Court Opinion

ID: 9709098
Source: CourtListenerOpinion
Date Created: 2023-08-26 03:40:10.825144+00
Date Added: 2024-06-11T18:20:41.407972
License: Public Domain

Bellacosa, J.
(dissenting). I respectfully dissent, concluding that the withdrawn partner’s case is meritless. The law firm *386partnership provision at issue should not be declared void as against public policy for it is not within the intendment or language of Cohen v Lord, Day & Lord (75 NY2d 95). The Court there expressly warned against "categorical interpretation or application” of such provisions, envisioned a flexible, practical analysis, and pinpointed the narrow effect of the adjudicated principle to the "contested clause” in the "context” of that "litigation” and "professional relationship” (id., at 102).
In this case, the Court turns away from those crucial qualifications and that admonition. The consequence of squeezing this capital account partnership provision — insofar as it affects partners who defect from the partnership and its capital obligations — into the narrow Cohen prohibition inevitably creates the eschewed absolutist universe. Ignored or bypassed are the individualized economic and professional factors, seasoned with the hoped-for but unrealized realism and practicality, that are the hallmarks of this provision, contrasted to that in Cohen. The fact that the provision here, understood and explained through appropriate extrinsic evidence, is keyed to a special, temporally limited proportionate capital leasehold risk affecting all then-liable partners, is ignored and given no weight or consideration. Those are the kind of features that the Court was concerned about when it asserted a flexible formula in Cohen to govern and guide future disputes relating to the wide variety of these extant and still adjusting and evolving provisions.
The partners here were bound by a fiduciary, contractual, long-term fiscal and professional relationship inter sese, as law partners. However, the provision that bound them together and defined the consequences when any one of them should leave the firm is sufficiently different in degree, in kind, and in litigation context and professional relationship to distinguish it from the one in Cohen v Lord, Day & Lord (75 NY2d 95, 102, supra). Here, it was formulated in 1983 to deal with a specific capital risk undertaken by all partners together and was designed to "insure that either the partners stayed together for five years to share the burden of these increased costs and expenses, or that those who chose not to do so would compensate the Firm appropriately” (affidavit of Rosenzweig; compare, Gillers, A Rule Without A Reason: [Let the market, not the bar, regulate settlements that restrict practice], 79 ABA J 118 [Oct. 1993]). Therefore, the provision at issue here *387should not be viewed in a vacuum, and the extrinsic evidence that legitimately explains its functional purpose cogently serves to take this provision out of the narrow, prohibited Cohen public policy blunderbuss. This one is not directed essentially at the concerns exalted in the Code of Professional Responsibility and only incidentally affects the lawyers’ relationships to clients.

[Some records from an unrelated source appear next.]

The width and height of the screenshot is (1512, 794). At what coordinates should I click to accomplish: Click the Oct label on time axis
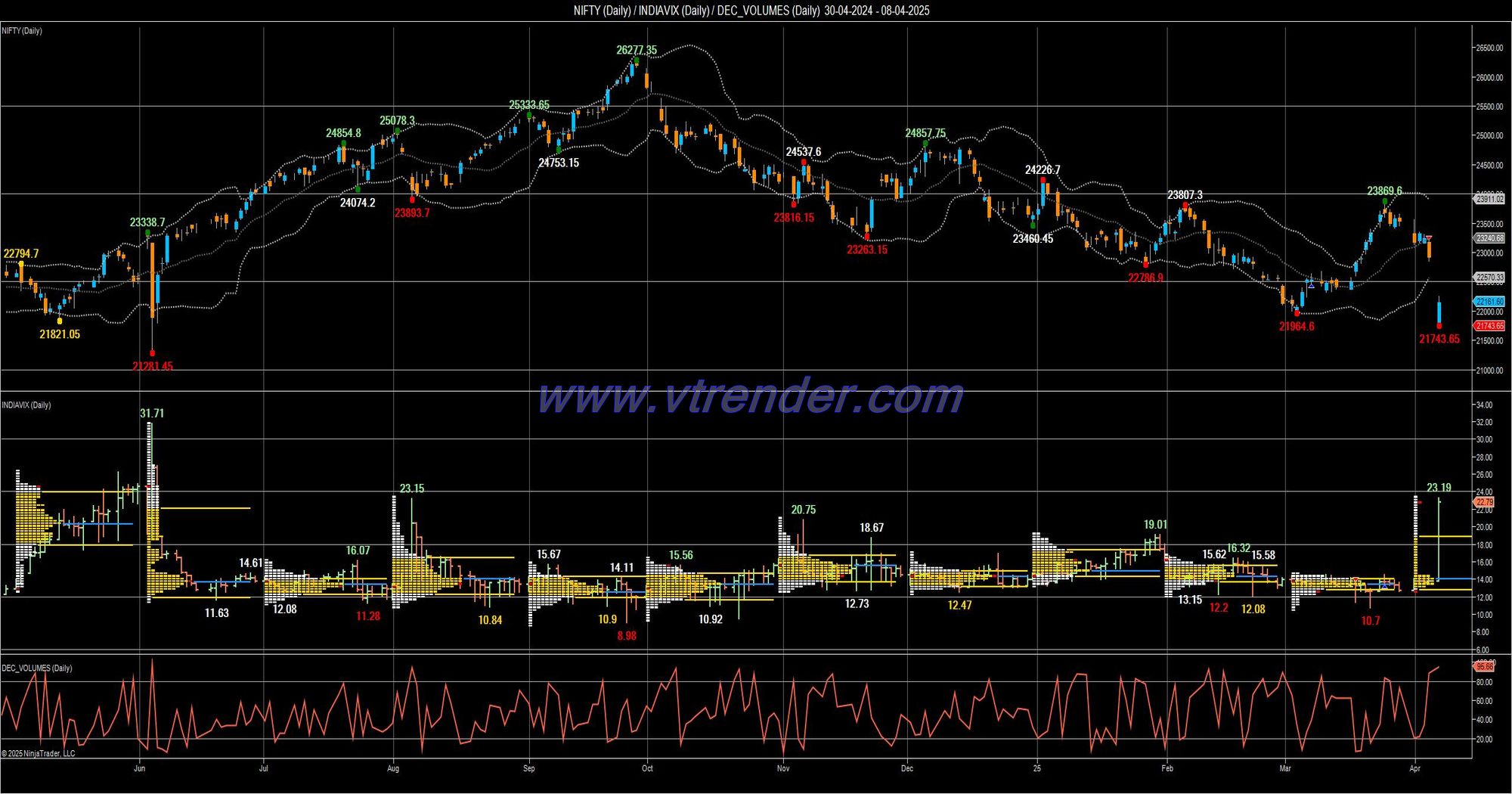pos(647,768)
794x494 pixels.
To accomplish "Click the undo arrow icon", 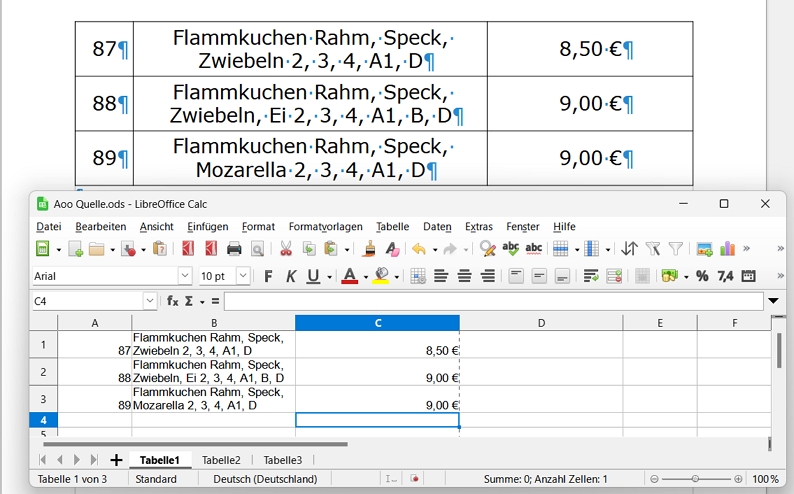I will [x=418, y=249].
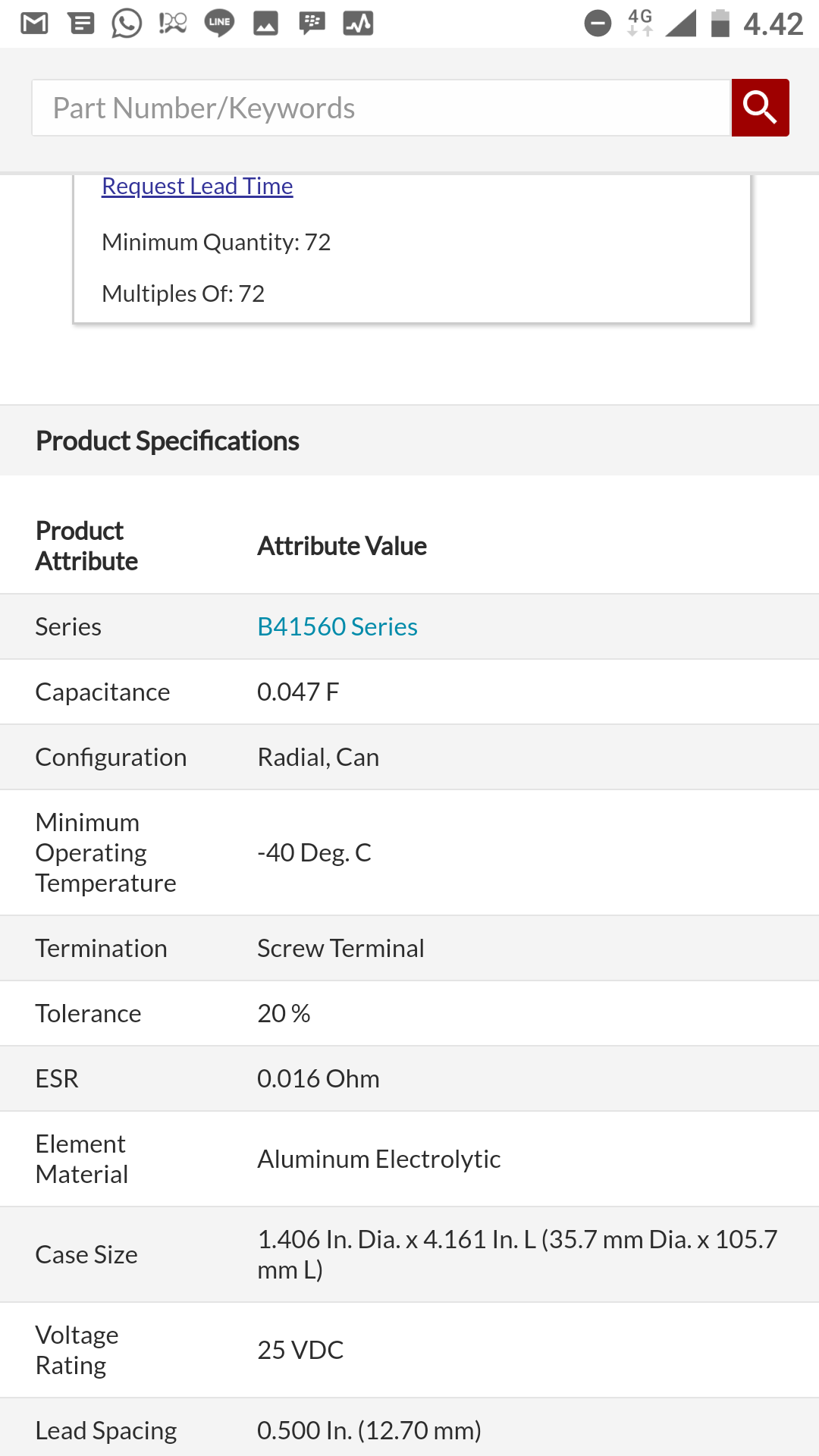The width and height of the screenshot is (819, 1456).
Task: Tap the battery status icon
Action: 720,24
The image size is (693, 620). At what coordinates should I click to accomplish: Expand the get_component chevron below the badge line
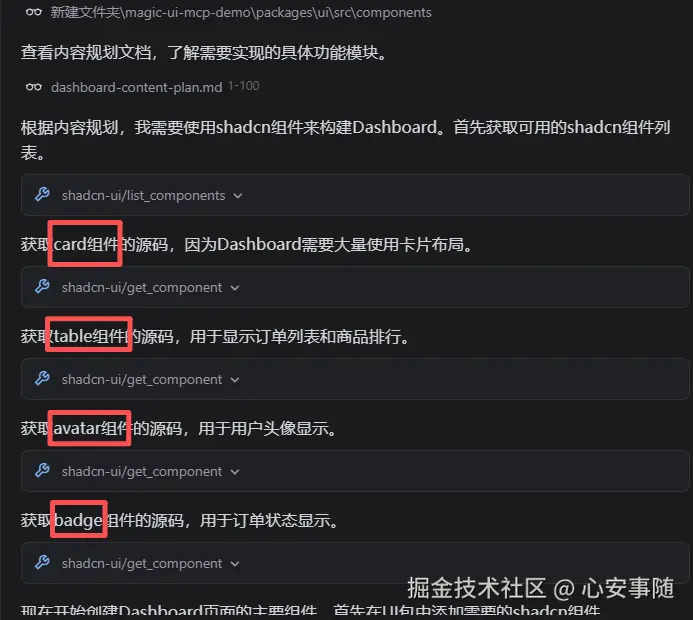pyautogui.click(x=235, y=564)
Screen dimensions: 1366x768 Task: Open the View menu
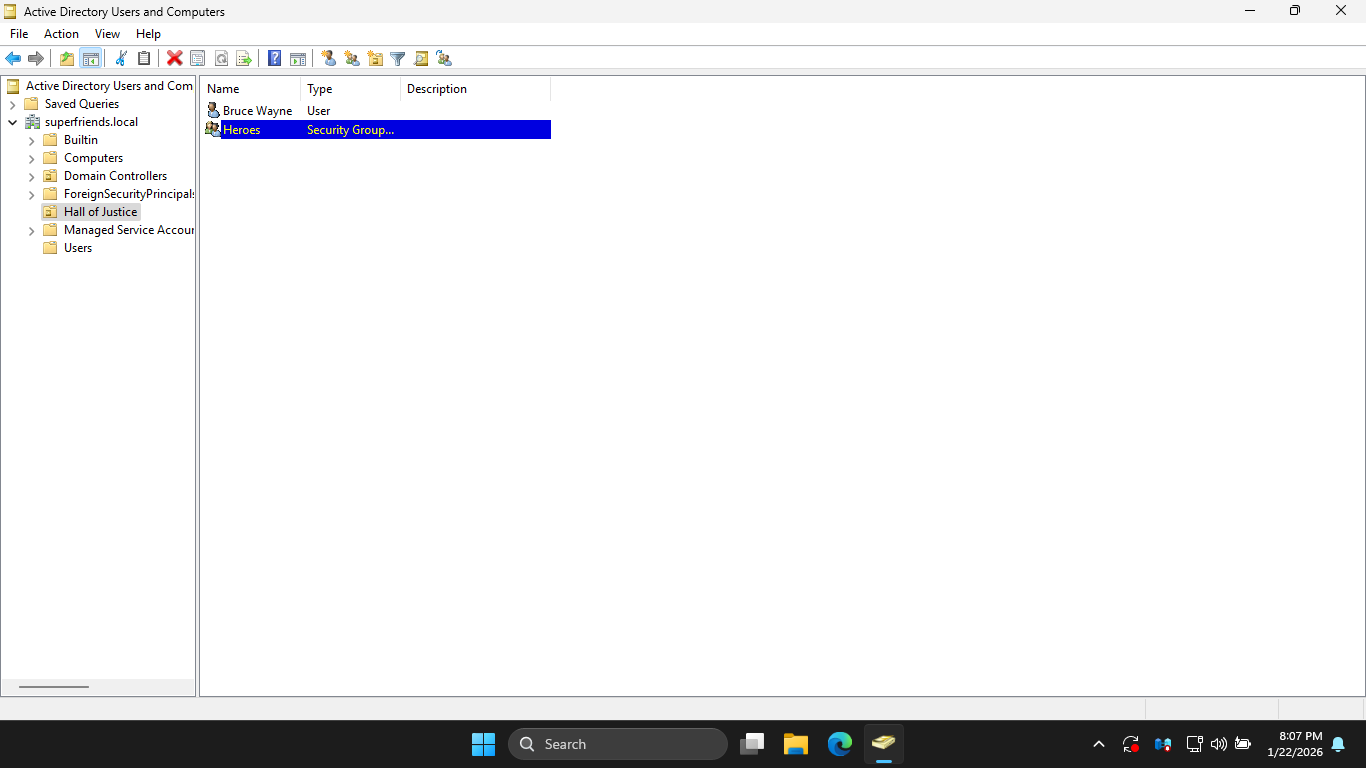107,34

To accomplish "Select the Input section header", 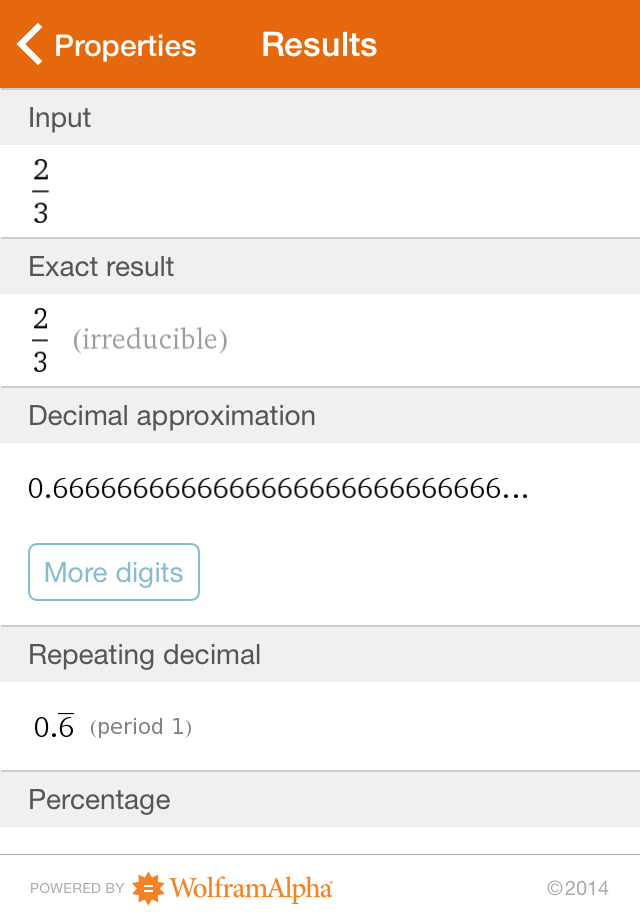I will pyautogui.click(x=58, y=117).
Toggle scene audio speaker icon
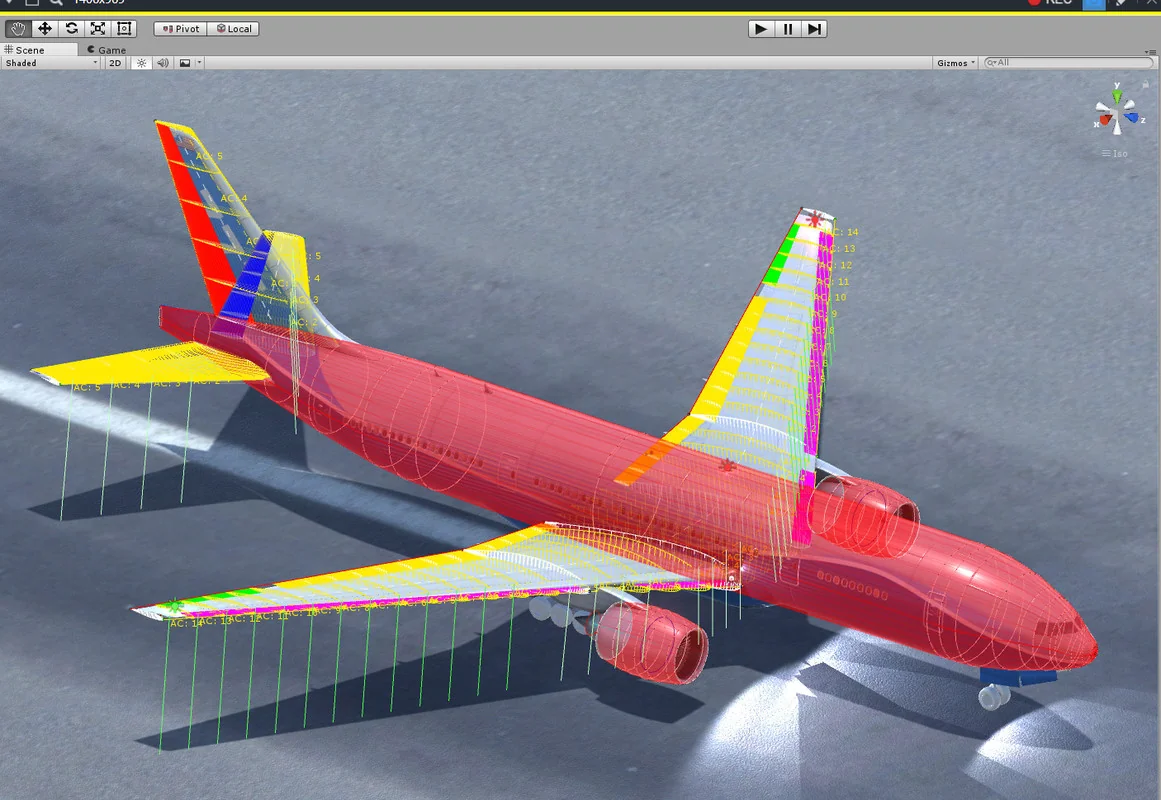Screen dimensions: 1161x800 pyautogui.click(x=162, y=63)
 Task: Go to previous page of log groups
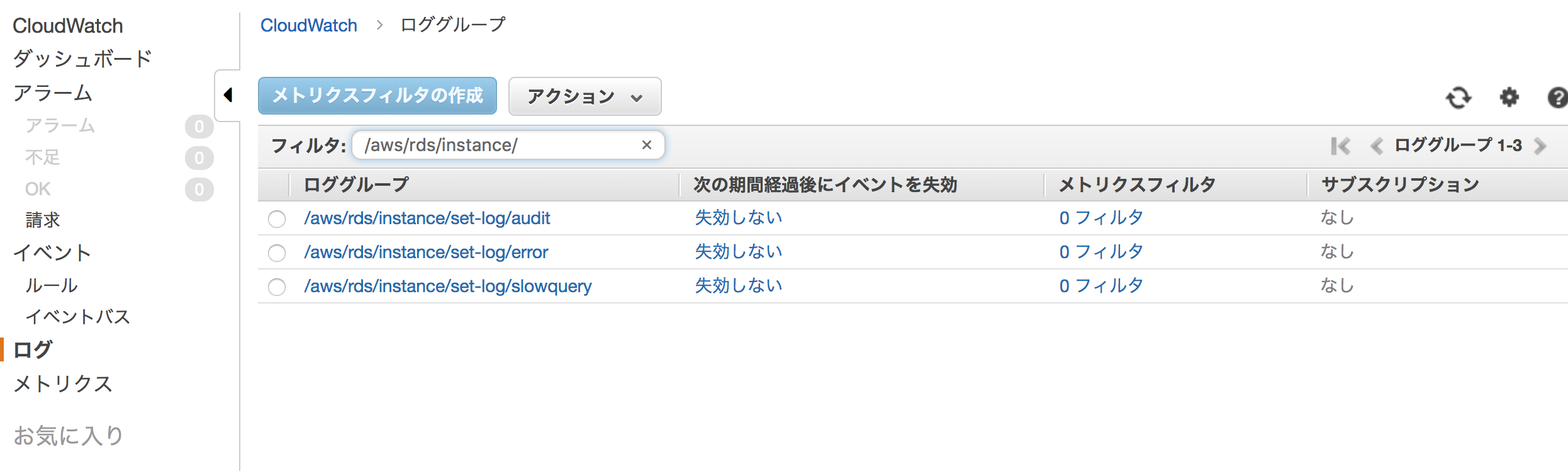[1376, 146]
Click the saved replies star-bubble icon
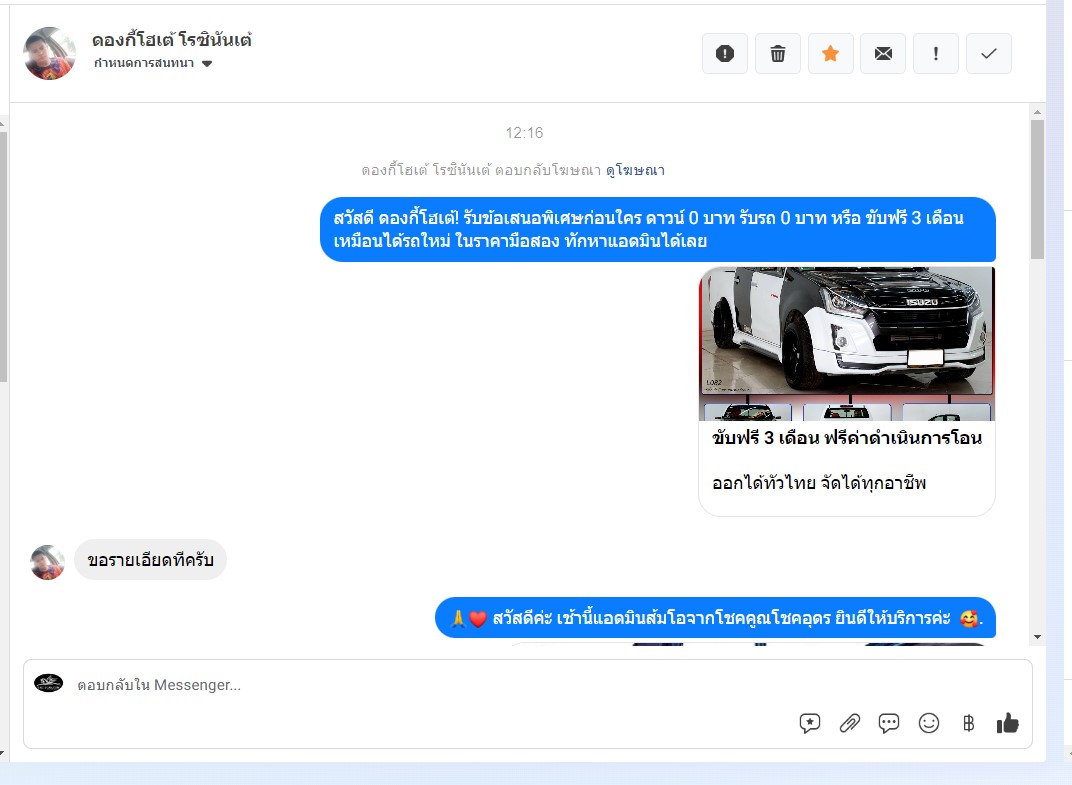Viewport: 1072px width, 785px height. click(x=809, y=723)
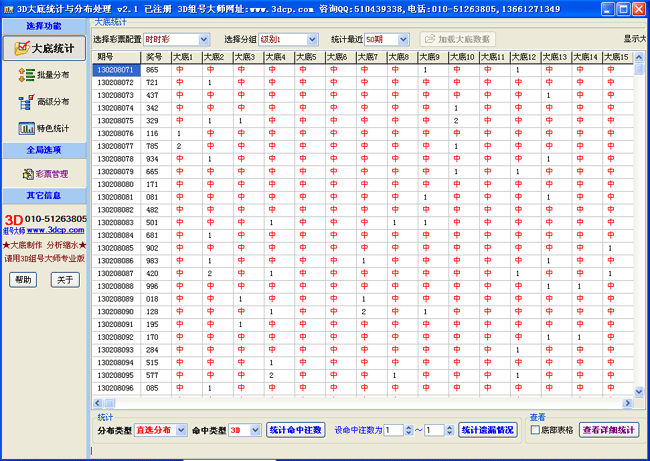Image resolution: width=650 pixels, height=461 pixels.
Task: Click the app icon in title bar
Action: click(8, 8)
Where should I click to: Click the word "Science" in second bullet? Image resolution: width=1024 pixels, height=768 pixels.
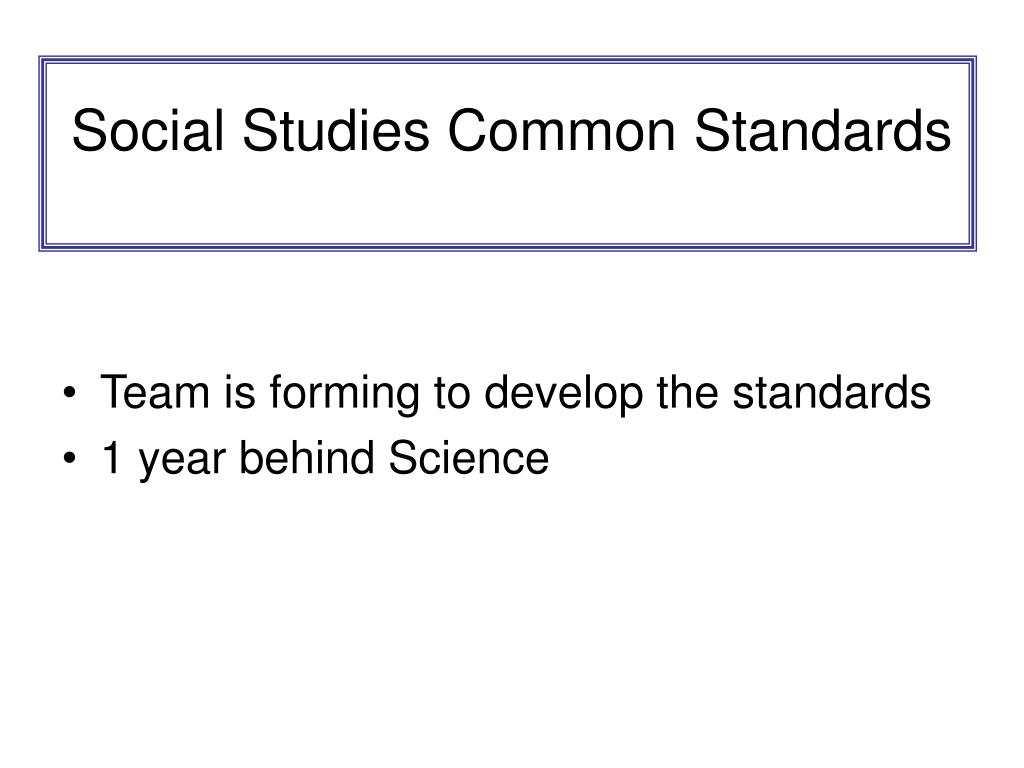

Moreover, to allow lawyers, like plaintiff, to use the ennobling professional objectives that underlie Cohen v Lord, Day & Lord (75 NY2d 95, supra) to unearth settled matters, and to leverage dollar differences in this fashion, is an expressly contraindicated, puristic application of the Cohen rationale and objective, that gives plaintiff an unmerited, delayed-action windfall. Here, plaintiff entered the partnership agreement in 1983, negotiated with his firm, defendant Parker Chapin, about settling the capital account in 1986, and conspicuously abandoned this apparently amicably resolved dollar battle. Then, two months after this Court’s sharply divided decision in Cohen in 1990, the long gone partner resuscitated the dead-to-dormant dispute. These machinations do not foster the professionalism and the goals of the Code of Professional Responsibility that are the sole root of this Court’s narrowly fashioned remedy in Cohen. Rather, they further undermine those high concerns by emphasizing and rewarding dollars over service under the aegis of public policy that is broadly superimposed over contractual arrangements between reasonable lawyers, who are part of a public profession and are or were part also of a joint economic enterprise.
I could join in the Court’s remittal were I not convinced that the right result is to go the whole distance and reject plaintiff’s theory outright on the ground that the contested provision of this partnership agreement is not void as violative of the kind of professionalism that the Court had in mind when it declared its public policy view in such cautious fashion in Cohen (compare, Hackett v Milbank, Tweed, Hadley & McCloy, 181 AD2d 519, revd on other grounds 80 NY2d 870).
Judges Simons, Titone, Hancock, Jr., Smith and Levine concur with Chief Judge Kaye; Judge Bellacosa dissents in a separate opinion.
Judgment of Supreme Court appealed from and order of the Appellate Division brought up for review modified, etc.